The leadership at Paramount Global is actively exploring potential structures for merging Paramount+ with another streaming entity, potentially leading to a co-owned platform. These discussions, which are private, involve various media and tech company executives.
Warner Bros Discovery Inc has shown interest in such a deal, which could strengthen both services by allowing them to better compete with Netflix Inc and Disney’s suite of platforms (Disney+, Hulu, and ESPN) for audience and future content.
Earlier this year, preliminary merger talks were held for a complete deal with Paramount Global, but these discussions did not progress.
Paramount Global is also considering a potential partnership with a technology platform, as revealed by the company's co-CEO Chris McCarthy at an employee town hall on June 25.
A merged streaming service could offer more diverse programming, reducing customer churn and potentially removing Paramount+ losses from Paramount Global’s balance sheet by introducing new ownership.
While the structure for a potential joint venture with Warner Bros. Discovery hasn't been discussed in detail, it is likely that ownership wouldn't be evenly split due to the current nature and finances of the streaming assets.
Max, Warner Bros. Discovery's direct-to-consumer business, boasts about 100 million global subscribers, with 52.7 million based in the U.S. Meanwhile, Paramount+ ended its first quarter with 71 million subscribers.
NBCUniversal, owned by Comcast Corp, has also shown interest in a joint venture with Paramount+. However, these discussions did not progress significantly.

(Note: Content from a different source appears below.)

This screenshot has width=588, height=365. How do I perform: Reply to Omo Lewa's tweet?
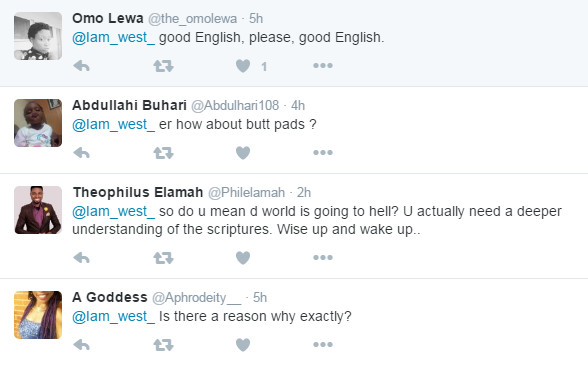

Since late 2019, traditional media companies including Paramount Global, Disney, NBCUniversal, and Warner Bros. Discovery have all launched streaming services, resulting in billions of dollars in losses. The industry consensus suggests there are too many streaming services relative to the number of total paying customers.
If Paramount finalizes a joint venture with either Max or Peacock, it could put pressure on the remaining service to seek a similar deal.
Media companies are now focusing on better monetizing streaming content through bundles and partnerships. For example, Disney and Warner Bros. Discovery have recently become more willing to license some of their content to rival streaming services, such as Netflix, to better monetize shows that aren't adding a lot of new subscribers to their streaming services.